• DIRECTIONS FOR THIS TASK
Copy each line below holding "will".

BEGIN GIVEN RECORDS

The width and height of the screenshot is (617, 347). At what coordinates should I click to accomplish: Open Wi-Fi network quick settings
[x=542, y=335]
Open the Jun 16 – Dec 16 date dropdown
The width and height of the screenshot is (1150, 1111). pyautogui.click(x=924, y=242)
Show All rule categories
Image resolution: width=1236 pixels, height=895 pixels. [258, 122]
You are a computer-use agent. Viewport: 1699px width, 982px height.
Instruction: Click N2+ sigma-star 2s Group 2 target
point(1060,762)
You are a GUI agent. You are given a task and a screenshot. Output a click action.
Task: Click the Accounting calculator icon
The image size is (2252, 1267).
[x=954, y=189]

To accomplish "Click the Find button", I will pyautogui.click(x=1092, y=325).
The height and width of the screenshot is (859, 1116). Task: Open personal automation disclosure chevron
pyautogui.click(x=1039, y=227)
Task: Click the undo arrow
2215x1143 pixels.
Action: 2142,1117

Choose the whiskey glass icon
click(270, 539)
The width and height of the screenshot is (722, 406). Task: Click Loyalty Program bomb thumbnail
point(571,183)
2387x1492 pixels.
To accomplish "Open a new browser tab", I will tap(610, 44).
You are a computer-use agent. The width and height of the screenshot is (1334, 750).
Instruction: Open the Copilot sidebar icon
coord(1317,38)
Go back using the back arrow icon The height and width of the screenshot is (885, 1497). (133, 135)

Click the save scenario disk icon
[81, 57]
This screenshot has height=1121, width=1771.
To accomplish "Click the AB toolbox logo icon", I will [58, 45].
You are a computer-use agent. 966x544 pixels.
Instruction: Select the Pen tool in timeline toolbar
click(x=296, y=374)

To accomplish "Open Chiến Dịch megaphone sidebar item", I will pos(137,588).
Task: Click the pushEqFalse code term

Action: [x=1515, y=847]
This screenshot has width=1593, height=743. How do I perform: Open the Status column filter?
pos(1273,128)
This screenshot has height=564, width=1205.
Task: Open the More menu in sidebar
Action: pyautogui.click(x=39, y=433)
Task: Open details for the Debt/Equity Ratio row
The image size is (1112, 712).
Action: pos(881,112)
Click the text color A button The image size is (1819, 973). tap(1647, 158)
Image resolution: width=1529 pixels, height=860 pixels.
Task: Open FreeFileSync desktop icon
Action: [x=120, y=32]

END GIVEN RECORDS

• EXERCISE OUTPUT
To accomplish "Click the Find button", I will pyautogui.click(x=1092, y=325).
To accomplish "Open a new browser tab", I will tap(610, 44).
To accomplish "Click the AB toolbox logo icon", I will [58, 45].
To accomplish "Open Chiến Dịch megaphone sidebar item", I will pos(137,588).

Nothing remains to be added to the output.